Which patients benefit?
I have used visual electrophysiology testing as a diagnostic tool for many years. However, the expense and inconvenience associated with the tests necessitated a certain level of discernment on my part; deciding which of my patients would get the benefit of the additional information and who would not.
Thankfully, scientific advances now have enabled this testing modality to be incorporated into the clinic. I use an ERG and visual evoked potential (VEP) testing system (Diopsys NOVA), which employs non-invasive sensors and a straightforward operating system to make it more comfortable and less expensive for both patients and clinicians.
The test results are colour-coded based on documented reference ranges, creating an output summary that enables intuitive interpretation.
The uses of ERG tests are widespread, with applications for glaucoma; central retinal vein occlusion;3 retinal ischaemia,4 macular degeneration;5 and many other pathologies. This means that I use this testing in my clinic daily.
I perform pattern electroretinogram (PERG) on patients who have suspicious nerve shape and thickness, to determine if they have pre-perimetric glaucoma. If the tests show non-optimal cell function, I am able to start the patient on treatment that will prevent damage and preserve their vision. If the result shows good function, I can save the patient the hassle and expense of starting unnecessary treatment.

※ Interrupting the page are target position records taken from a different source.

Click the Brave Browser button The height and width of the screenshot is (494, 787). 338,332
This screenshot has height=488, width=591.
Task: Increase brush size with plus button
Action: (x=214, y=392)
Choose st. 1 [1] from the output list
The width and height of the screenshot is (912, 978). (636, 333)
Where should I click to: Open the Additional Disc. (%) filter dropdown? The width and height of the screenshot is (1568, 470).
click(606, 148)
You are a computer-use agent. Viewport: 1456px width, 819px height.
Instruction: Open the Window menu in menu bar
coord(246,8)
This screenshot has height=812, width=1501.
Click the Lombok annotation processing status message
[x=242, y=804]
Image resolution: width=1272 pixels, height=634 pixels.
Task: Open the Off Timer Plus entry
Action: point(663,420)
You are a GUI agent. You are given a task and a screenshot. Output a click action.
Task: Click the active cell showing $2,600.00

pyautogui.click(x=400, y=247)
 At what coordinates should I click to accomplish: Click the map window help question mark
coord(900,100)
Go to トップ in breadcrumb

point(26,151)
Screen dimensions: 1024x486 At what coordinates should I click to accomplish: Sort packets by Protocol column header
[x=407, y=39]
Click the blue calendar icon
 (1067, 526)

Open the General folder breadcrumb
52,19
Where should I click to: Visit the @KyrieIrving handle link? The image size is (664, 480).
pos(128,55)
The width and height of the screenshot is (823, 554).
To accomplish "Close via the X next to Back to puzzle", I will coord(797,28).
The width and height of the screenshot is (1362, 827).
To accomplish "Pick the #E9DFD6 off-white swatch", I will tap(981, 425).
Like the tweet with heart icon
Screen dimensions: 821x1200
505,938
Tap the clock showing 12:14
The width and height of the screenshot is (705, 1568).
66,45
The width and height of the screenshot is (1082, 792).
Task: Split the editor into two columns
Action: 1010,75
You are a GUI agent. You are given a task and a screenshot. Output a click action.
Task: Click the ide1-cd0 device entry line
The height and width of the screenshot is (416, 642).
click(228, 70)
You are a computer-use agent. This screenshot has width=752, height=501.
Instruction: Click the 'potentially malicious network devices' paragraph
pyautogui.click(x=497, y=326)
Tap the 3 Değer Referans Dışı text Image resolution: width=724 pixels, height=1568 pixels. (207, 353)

In patients with inflammatory retinal diseases, I use ffERG to understand the activity of the inflammation. This allows me to adjust the amount of steroid a patient is using, or indicates what their maintenance amount should be.
As a result of working in a private practice, I see both patients with medical insurance and those without. For those who have insurance that covers electrophysiology testing, we bill their insurance company.
If a patient does not have insurance, or their insurance does not cover such testing, they are billed directly for the test. Fortunately, the cost is affordable for patients who are not covered.
We placed our ERG and VEP vision testing device in the anteroom to the theatre – which is an area that we can make dark – and its small footprint means there is easily sufficient space.
While the test is clear-cut, we made sure to invest the appropriate amount of time in training to ensure good, reproducible results. The ERG sensors are placed on the lower eyelids and are quite comfortable for patients.
If, for some reason, the sensors are not well connected to the patient, or there is interference, the software and printout have quality indicators. However, this does not happen often.
ERG testing has more than proven its worth in evaluating retinal pathologies. Now that newly available technology has made it accessible and affordable for the clinic, I am grateful to have this additional tool at my disposal for all patients who may benefit.
1. Sheybani A, Brantley MA Jr, Apte RS. Pattern electroretinography in age-related macular degeneration. Arch Ophthalmol. 2011;129:580-584.
2. Holder GE. Pattern Electroretinography (PERG) and an integrated approach to visual pathway diagnosis. Prog Retin Eye Res. 2001;20:531-561.
3. Noma H, et al. Association of electroretinogram and morphological findings in branch retinal vein occlusion with macular edema. Doc Ophthalmol. 2011;123:83-91.
4. Larsson J, Andreasson S. Photopic 30Hz flicker ERG as a predictor for rubeosis in central retinal vein occlusion. Br J Ophthalmol. 2001;85:683-685.
5. Neveu MM, et al. A comparison of pattern and multifocal electroretinography in the evaluation of age-related macular degeneration and its treatment with photodynamic therapy. Doc Ophthalmol. 2006;113:71-81.
Professor William Ayliffe, FRCS, PhD
Professor Ayliffe is emeritus professor of physic at Gresham College and a consultant ophthalmologist at the Lister Hospital in London. Professor Ayliffe reports that Diopsys has helped with travel expenses to two conferences. He has no other financial disclosures.